_TASK BRIEF:_
Using the records below, quote only the span that opens with the line containing "862x503 pixels." and closes with the line containing "Open the Receive", exactly and inclusively.

_RECORDS SHOWN:_
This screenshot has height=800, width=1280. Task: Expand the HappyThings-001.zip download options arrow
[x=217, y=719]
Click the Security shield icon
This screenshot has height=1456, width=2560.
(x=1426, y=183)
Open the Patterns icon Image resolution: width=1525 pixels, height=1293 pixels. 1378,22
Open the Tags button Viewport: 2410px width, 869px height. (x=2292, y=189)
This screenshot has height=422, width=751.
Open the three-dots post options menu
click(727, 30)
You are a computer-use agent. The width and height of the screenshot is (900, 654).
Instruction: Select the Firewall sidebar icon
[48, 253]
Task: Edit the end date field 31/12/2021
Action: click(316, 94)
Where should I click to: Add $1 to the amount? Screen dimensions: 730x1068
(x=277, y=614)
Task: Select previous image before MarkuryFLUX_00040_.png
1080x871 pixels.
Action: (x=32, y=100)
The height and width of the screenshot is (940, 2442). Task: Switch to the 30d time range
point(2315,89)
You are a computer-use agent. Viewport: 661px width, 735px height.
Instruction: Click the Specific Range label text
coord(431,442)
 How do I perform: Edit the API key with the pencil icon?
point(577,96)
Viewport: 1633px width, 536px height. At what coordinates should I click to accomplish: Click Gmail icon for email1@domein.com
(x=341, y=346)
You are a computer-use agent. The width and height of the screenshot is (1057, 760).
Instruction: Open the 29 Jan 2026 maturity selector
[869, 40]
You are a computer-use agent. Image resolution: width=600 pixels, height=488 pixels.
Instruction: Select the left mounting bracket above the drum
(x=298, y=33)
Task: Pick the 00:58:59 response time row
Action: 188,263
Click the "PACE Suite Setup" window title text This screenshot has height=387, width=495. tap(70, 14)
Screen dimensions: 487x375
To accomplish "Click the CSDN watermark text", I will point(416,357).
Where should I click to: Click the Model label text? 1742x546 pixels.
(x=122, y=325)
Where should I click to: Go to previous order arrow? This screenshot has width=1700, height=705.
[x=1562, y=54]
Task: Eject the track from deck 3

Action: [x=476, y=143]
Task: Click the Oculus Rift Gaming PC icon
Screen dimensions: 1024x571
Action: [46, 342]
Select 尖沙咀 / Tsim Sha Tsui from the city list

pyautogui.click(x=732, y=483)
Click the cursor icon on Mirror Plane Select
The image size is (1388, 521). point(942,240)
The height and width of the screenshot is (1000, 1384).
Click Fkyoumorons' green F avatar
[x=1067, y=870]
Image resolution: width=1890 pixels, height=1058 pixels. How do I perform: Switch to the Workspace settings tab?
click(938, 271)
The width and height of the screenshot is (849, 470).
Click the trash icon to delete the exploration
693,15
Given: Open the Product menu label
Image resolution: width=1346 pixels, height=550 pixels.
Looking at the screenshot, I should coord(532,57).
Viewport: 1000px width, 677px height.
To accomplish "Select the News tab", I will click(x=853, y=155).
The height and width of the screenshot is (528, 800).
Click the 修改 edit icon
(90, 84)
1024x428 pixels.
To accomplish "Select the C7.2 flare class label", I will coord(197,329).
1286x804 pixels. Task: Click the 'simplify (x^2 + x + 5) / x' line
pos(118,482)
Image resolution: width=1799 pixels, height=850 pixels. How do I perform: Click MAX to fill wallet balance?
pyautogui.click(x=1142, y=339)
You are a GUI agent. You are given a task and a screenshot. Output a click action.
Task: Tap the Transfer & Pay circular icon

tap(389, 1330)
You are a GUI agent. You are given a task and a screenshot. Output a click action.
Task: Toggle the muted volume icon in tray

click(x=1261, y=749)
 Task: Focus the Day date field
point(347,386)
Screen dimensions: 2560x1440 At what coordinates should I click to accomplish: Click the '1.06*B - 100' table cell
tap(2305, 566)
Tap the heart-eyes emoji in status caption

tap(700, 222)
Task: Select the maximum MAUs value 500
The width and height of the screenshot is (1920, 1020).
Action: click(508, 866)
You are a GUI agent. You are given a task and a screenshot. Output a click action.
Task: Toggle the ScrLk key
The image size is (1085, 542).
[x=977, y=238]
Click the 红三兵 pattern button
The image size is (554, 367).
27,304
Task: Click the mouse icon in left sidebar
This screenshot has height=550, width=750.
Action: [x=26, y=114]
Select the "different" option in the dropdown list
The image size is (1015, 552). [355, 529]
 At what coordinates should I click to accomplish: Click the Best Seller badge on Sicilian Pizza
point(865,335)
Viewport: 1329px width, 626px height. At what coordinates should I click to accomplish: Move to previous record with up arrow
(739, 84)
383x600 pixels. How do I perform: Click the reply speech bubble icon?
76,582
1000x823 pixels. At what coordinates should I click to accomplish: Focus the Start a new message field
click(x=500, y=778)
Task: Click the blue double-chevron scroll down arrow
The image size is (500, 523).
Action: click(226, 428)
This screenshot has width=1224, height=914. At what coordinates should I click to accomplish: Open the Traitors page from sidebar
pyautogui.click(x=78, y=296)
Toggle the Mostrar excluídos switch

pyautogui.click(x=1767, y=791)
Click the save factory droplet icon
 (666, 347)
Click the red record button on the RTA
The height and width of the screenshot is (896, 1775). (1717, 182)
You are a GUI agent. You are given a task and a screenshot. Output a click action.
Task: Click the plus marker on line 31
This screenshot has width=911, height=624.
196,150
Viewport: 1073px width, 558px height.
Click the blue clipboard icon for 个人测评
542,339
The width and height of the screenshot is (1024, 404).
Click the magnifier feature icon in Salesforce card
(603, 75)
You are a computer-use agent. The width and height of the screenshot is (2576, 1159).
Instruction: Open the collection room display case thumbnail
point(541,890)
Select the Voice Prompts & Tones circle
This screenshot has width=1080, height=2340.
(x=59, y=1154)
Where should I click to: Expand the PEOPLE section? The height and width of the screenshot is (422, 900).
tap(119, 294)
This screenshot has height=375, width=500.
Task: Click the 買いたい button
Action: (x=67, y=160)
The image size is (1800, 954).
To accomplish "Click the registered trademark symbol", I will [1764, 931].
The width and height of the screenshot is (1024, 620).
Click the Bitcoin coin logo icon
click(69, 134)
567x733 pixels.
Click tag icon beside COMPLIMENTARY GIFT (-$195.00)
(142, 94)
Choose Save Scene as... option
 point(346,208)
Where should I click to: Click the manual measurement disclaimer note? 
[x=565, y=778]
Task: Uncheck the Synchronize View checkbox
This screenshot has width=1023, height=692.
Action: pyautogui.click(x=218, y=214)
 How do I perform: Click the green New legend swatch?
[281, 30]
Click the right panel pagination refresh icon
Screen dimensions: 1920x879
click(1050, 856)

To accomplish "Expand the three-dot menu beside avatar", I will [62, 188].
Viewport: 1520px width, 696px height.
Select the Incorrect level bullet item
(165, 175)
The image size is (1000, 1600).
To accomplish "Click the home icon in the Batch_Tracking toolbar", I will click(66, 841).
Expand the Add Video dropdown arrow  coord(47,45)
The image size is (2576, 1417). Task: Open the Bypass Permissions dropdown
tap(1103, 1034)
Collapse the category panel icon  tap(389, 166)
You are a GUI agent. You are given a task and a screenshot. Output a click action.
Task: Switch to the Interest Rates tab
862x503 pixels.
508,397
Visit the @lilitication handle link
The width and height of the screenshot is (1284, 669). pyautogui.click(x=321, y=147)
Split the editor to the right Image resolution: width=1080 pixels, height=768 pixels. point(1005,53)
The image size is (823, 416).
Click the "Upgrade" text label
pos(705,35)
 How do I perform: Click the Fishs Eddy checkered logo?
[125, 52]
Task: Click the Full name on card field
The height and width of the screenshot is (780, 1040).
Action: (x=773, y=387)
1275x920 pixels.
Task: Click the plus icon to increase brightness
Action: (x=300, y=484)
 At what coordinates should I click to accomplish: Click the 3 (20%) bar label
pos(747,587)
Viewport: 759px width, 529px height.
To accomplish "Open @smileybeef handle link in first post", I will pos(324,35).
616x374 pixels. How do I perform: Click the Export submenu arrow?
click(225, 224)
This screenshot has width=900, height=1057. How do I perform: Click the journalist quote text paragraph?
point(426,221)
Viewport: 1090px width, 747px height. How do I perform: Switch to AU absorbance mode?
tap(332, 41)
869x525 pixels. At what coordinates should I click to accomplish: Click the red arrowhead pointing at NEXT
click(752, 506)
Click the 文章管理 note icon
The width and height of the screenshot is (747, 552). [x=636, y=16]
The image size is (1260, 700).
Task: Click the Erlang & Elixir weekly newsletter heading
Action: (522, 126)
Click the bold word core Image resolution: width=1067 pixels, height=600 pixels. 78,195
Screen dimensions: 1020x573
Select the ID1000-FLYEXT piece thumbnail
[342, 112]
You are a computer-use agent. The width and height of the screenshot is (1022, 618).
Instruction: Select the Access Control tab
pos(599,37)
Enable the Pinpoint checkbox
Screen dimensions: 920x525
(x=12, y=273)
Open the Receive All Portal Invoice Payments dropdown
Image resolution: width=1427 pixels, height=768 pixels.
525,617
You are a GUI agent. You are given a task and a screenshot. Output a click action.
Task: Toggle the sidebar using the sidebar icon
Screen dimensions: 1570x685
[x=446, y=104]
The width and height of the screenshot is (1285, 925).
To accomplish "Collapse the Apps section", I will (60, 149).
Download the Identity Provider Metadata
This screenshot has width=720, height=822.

_ANSWER BELOW:_
862x503 pixels.
508,397
Visit the @lilitication handle link
The width and height of the screenshot is (1284, 669). pyautogui.click(x=321, y=147)
Split the editor to the right Image resolution: width=1080 pixels, height=768 pixels. point(1005,53)
The image size is (823, 416).
Click the "Upgrade" text label
pos(705,35)
 How do I perform: Click the Fishs Eddy checkered logo?
[125, 52]
Task: Click the Full name on card field
The height and width of the screenshot is (780, 1040).
Action: (x=773, y=387)
1275x920 pixels.
Task: Click the plus icon to increase brightness
Action: (x=300, y=484)
 At what coordinates should I click to accomplish: Click the 3 (20%) bar label
pos(747,587)
Viewport: 759px width, 529px height.
To accomplish "Open @smileybeef handle link in first post", I will pos(324,35).
616x374 pixels. How do I perform: Click the Export submenu arrow?
click(225, 224)
This screenshot has width=900, height=1057. How do I perform: Click the journalist quote text paragraph?
point(426,221)
Viewport: 1090px width, 747px height. How do I perform: Switch to AU absorbance mode?
tap(332, 41)
869x525 pixels. At what coordinates should I click to accomplish: Click the red arrowhead pointing at NEXT
click(752, 506)
Click the 文章管理 note icon
The width and height of the screenshot is (747, 552). [x=636, y=16]
The image size is (1260, 700).
Task: Click the Erlang & Elixir weekly newsletter heading
Action: (522, 126)
Click the bold word core Image resolution: width=1067 pixels, height=600 pixels. 78,195
Screen dimensions: 1020x573
Select the ID1000-FLYEXT piece thumbnail
[342, 112]
You are a computer-use agent. The width and height of the screenshot is (1022, 618).
Instruction: Select the Access Control tab
pos(599,37)
Enable the Pinpoint checkbox
Screen dimensions: 920x525
(x=12, y=273)
Open the Receive All Portal Invoice Payments dropdown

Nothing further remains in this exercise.